Skip every picture, and copy exactly the lines from the one containing "Open the account selector dropdown at top" to the end of the data.
*** RECORD SET ***
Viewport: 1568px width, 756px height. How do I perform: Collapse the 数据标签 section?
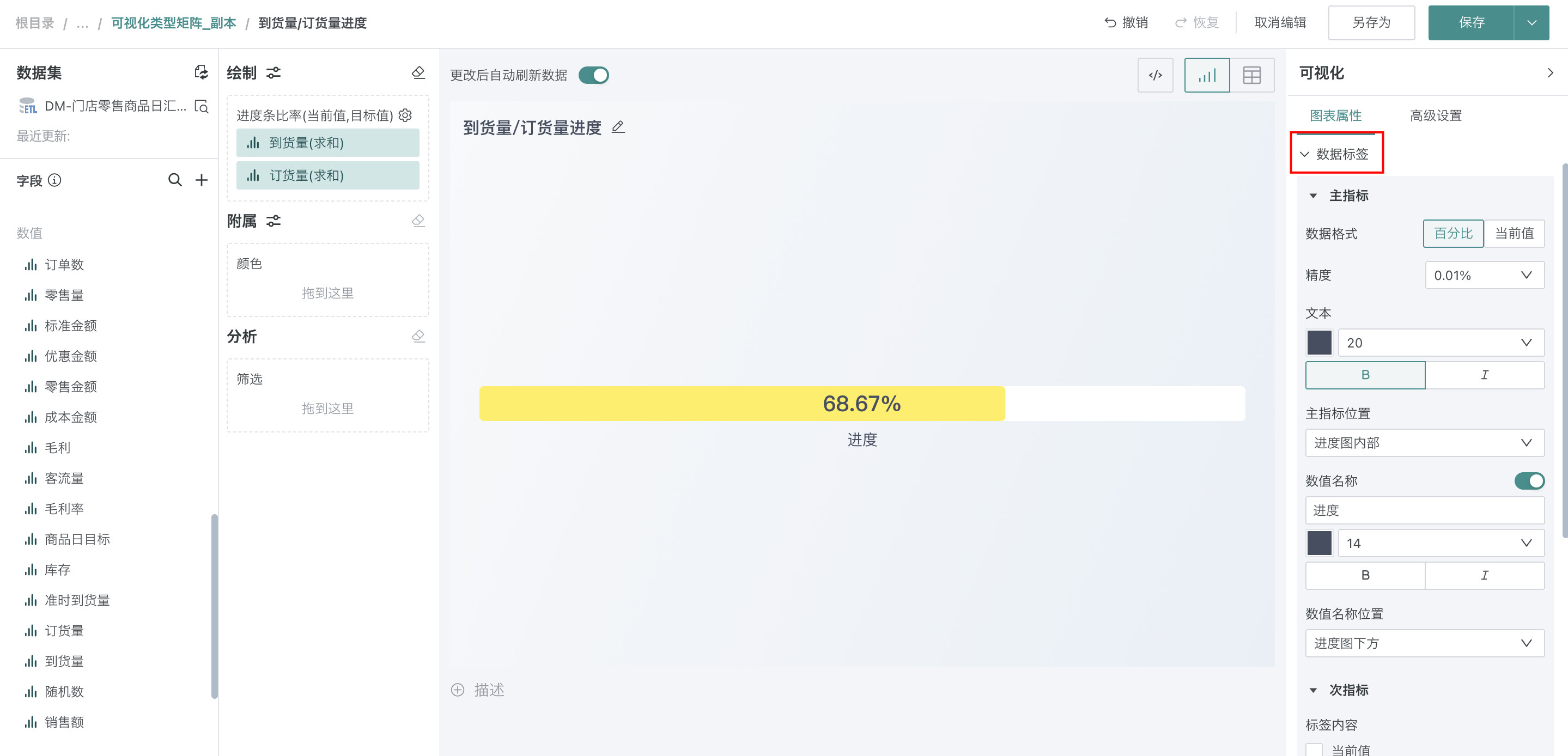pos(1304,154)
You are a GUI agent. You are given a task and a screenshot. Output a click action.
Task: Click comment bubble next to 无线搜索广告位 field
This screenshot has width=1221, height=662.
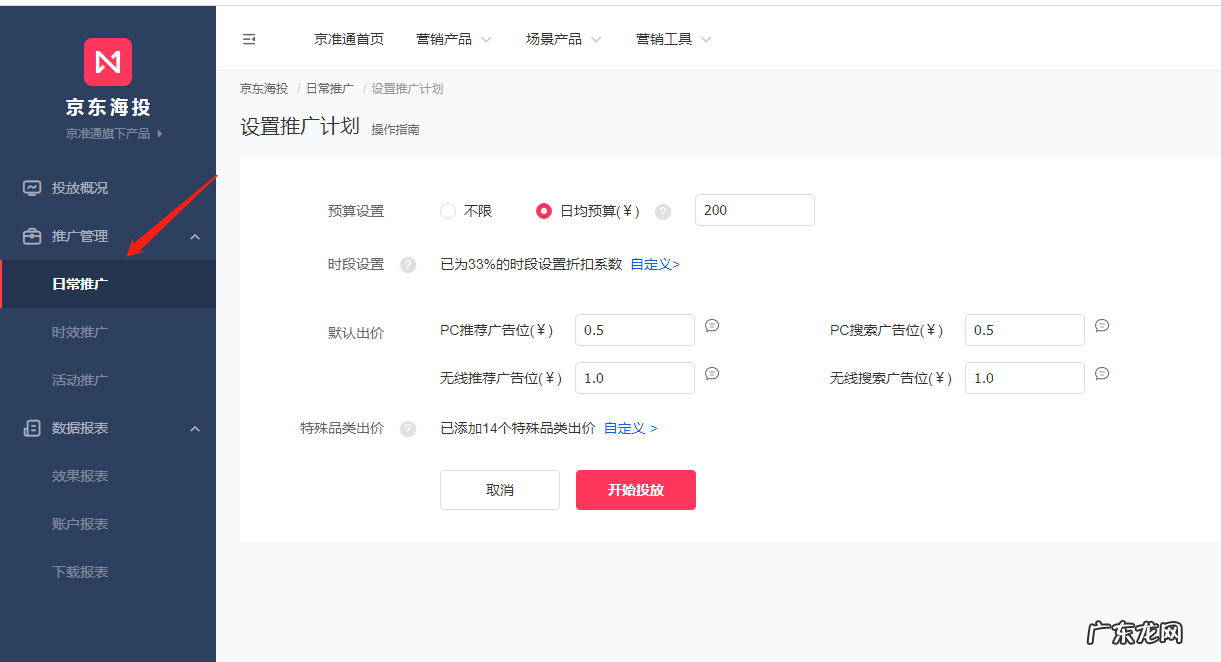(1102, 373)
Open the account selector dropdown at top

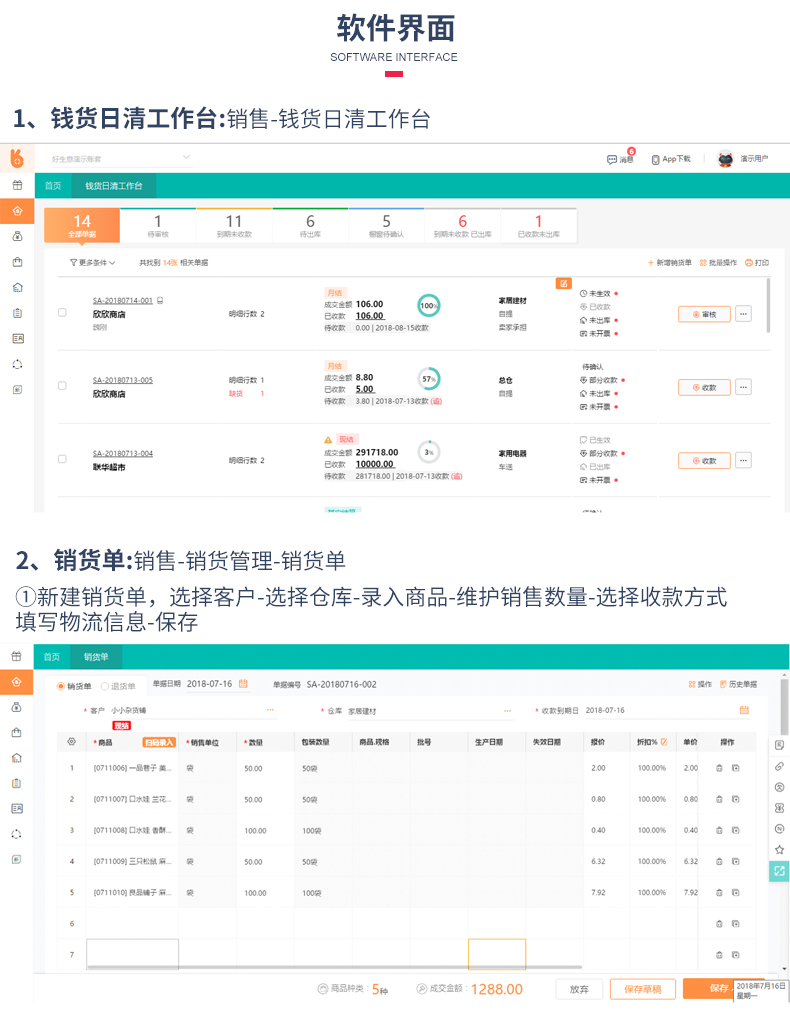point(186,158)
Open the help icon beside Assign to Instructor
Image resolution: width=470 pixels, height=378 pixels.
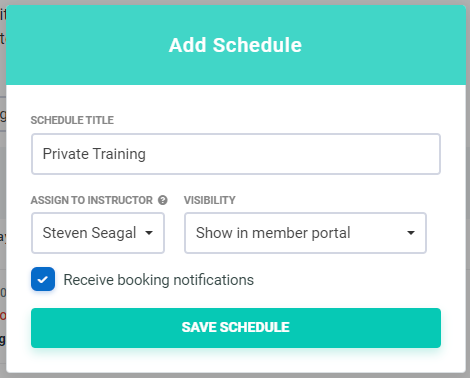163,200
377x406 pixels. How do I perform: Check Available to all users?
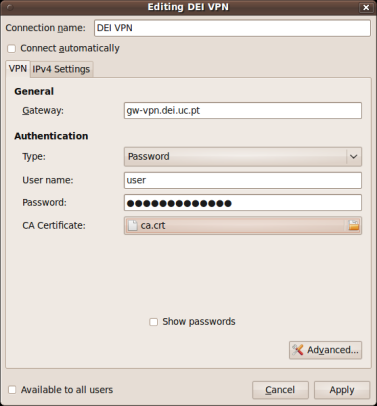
*** End of RECORD SET ***
**TASK OUTPUT:**
Open the account selector dropdown at top

point(186,158)
Open the help icon beside Assign to Instructor
Image resolution: width=470 pixels, height=378 pixels.
163,200
377x406 pixels. How do I perform: Check Available to all users?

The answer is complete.